Pool Care Tips: What to Do with Your Pool
Before and After a Rain Storm
Along with beautiful sunshine and warmer temperatures, the months of summer also bring a fair share of rain. According to the National Hurricane Center, June 1 to November 30 marks the Atlantic hurricane season, while the Eastern Pacific hurricane season runs from May 15 to November 30. (Peak hurricane season runs from mid-August to late October.)
The combination of rain, high winds, and even lightning can introduce an array of dirt, debris, and other unhealthy pollutants into your pool water as well as put a strain on your pool’s equipment and structure. Proper preparation and clean-up is important to ensure your pool remains protected and is safe for you to jump back in once the sun re-emerges. Follow the tips below to keep your pool safe, clean, and protected before and after a rain storm.
Photo courtesy of Pentair Aquatic Systems
How to Prepare Your Pool Before a Rain Storm
Keep the pool full – Never drain the pool before a rain storm. The weight of the water will help hold the pool in place in case the ground around it becomes heavily saturated with rainwater, which could cause the pool to lift out of the ground. If you’re afraid the pool will overflow, lower the water level no more than 2 – 3 inches and close the skimmer valve to prevent damage to the pump.
Remove loose items from the pool area – High winds can blow items such as floats, lounge chairs, and other patio furniture into the pool which can cause major damage. Place pool floats, toys, and other items in a safe place, such as a garage, shed, or storage bin. Cover patio furniture or tie it down if you’re not able to bring it indoors.

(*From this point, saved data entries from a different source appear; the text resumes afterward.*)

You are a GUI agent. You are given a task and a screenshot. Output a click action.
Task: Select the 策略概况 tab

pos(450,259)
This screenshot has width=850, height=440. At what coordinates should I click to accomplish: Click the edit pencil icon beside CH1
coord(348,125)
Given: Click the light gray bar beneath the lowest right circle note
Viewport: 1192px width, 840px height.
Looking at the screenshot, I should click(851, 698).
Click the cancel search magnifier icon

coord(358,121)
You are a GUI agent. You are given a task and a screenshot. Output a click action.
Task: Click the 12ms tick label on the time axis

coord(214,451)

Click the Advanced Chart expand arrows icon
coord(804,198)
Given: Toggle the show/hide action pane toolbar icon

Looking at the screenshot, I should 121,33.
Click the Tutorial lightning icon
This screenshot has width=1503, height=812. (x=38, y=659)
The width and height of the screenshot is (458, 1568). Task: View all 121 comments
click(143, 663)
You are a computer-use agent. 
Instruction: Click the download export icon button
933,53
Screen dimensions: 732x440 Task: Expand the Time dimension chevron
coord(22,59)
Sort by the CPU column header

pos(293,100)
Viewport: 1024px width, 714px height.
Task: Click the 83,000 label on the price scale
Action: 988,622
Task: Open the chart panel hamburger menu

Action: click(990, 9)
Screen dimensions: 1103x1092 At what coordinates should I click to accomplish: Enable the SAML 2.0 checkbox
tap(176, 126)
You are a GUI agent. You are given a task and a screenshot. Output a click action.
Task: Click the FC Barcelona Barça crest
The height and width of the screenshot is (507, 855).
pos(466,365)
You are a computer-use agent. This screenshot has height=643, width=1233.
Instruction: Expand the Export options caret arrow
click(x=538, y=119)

Turn off power to the pool equipment – Turn the power off at the circuit breaker for the pump, motor, filter, heater, and lighting to avoid dangerous electrical problems due to flooding.
Protect the pool equipment – Even with the power turned off, your pool’s equipment are vulnerable to damage from high winds and heavy amounts of rainwater. It’s best to remove the pump motor and bring it indoors, or cover it with a plastic tarp and tightly tie it down to prevent water from getting inside.
Balance the water and add algicide – Rainwater carries many organic contaminants from the atmosphere. Balancing the water and adding algicide or extra chlorine before a storm will help ease contamination and save you a lot of trouble during the clean-up process.
If you have a mesh safety cover, put it on – A lightweight solar pool cover can easily be blown off or into the pool during high winds and a solid tie-down cover can tear if it accumulates too much rainwater; in most cases, it is best to leave these covers off of the pool. Mesh safety covers are better equipped to withstand harsh winds since they are tightly anchored to the pool deck with minimal gaps where wind can enter and blow the cover off. The mesh material also allows rainwater to filter through the cover and into the pool, so it will not collect on top. [Cover Concerns: Some pool owners prefer to leave their pool uncovered during storms fearing that fallen tree branches or other harsh debris will destroy the cover; however, these items can cause considerable damage to the pool's interior, which can be more difficult and expensive to replace than a pool cover. Decide which investment is more important to you.]
Photo courtesy of Loop-Loc, Ltd.
How to Clean Your Pool After a Rain Storm
Skim and remove debris – Remove any large branches, leaves, and other debris from the pool with a rake and skimmer.
Check the pump strainer and skimmer baskets – There’s a good chance these have been filled with dirt and debris from the storm. Clean them out to prevent clogging the system once you restore power to the equipment.
Inspect the pool equipment and restore power – Uncover the pump motor and check for water or water damage. If the equipment is dry, you can turn the power back on and start running the pool’s circulation and filtration systems. Do not turn the power back on if the equipment is wet or if there are signs of water damage. Instead, contact a licensed electrician and have him/her come out and inspect the equipment. Never try to clean or dry the equipment without first consulting a professional.
Vacuum the pool – After restoring power to the pool equipment, it’s time to clean the pool. Brush the pool walls and floor to remove any dirt and then vacuum the pool.
Shock and balance the water – Even though you balanced the water before the storm, the organic materials in the rainwater most likely wiped out any residual chlorine levels and lowered the water’s pH and alkalinity. Add enough pool shock chemicals to bring the chlorine level to around 10.0 ppm. (Always pre-dissolve chemicals in water before adding to your pool.) Once the chlorine level recedes to 3.0 ppm, begin balancing the water.
Run the pump and filter – Keep the circulation and filtration systems running for at least 10 hours after shocking the pool to ensure the water is properly sanitized.
Turn on the pool heater – Due to rainwater and wind, the pool’s water temperature is probably a little on the chilly side. Turn on your pool’s heating system so that it has enough time to warm the water to your desired temperature.